I en joy gardening.
While living in Virginia Beach my only choice was patio gardening in pots. Not the same as digging in the dirt, wiggling toes in the soil and breathing the garden scents but one works with what is given.
This year I have been given fertile New Hampshire soil. Soil that has just been waiting to grow. Add to that a spring and early summer with abundant rain. So, I garden.
Gardening has always been a mental exercise for me. Time to just play, time to push your body while the mind soothes. Today it was more. Two and one half weeks into recovery from surgery that removed my internal womb I am learning the art of therapeutic gardening. Recovering from major surgery is giving me the chance to know my body. I've learning to know when it needs to rest before the signal that rest is necessary.
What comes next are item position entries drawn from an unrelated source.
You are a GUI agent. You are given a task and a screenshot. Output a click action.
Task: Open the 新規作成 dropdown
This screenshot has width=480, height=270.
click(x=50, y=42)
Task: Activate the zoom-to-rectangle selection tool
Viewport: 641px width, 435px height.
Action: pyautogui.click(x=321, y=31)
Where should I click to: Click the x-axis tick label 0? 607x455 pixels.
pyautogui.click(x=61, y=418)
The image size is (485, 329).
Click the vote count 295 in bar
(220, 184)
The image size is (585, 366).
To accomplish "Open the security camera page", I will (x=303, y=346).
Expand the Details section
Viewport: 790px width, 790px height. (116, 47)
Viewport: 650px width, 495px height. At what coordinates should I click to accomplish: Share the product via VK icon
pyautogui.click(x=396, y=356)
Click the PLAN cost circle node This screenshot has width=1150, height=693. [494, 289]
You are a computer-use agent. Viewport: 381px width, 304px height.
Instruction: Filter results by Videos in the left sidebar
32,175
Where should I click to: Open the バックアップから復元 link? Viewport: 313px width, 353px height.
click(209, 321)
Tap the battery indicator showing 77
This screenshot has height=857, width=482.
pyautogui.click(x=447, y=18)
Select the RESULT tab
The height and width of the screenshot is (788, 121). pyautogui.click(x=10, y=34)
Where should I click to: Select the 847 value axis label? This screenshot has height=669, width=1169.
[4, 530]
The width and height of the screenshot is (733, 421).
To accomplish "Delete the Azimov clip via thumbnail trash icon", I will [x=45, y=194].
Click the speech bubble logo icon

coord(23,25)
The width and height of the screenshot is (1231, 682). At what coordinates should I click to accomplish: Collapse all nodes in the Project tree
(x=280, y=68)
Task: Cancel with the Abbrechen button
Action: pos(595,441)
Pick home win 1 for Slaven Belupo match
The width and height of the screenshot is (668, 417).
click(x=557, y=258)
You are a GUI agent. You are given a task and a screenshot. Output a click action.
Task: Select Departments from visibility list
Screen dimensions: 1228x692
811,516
I'm listening to it's beats.
In this strange way by listening to the body's signals the mind is also heard clearer. Not as a separate entity that orders the body to respond to it's whims but as a part of the whole. When the mind/ body is working together there are no thoughts of what has happen or what will happen; all thinking is of now. The mind instead of living it's small ego world has become the caretaker. It is more alive than it has ever been feeling and sensing what the rest of the temple is living. The feel of the turned dirt, the coarseness of the weed pulled, the beauty in the new growth... therapeutic, very soulfully therapeutic... living in the now and growing stronger with ever breath.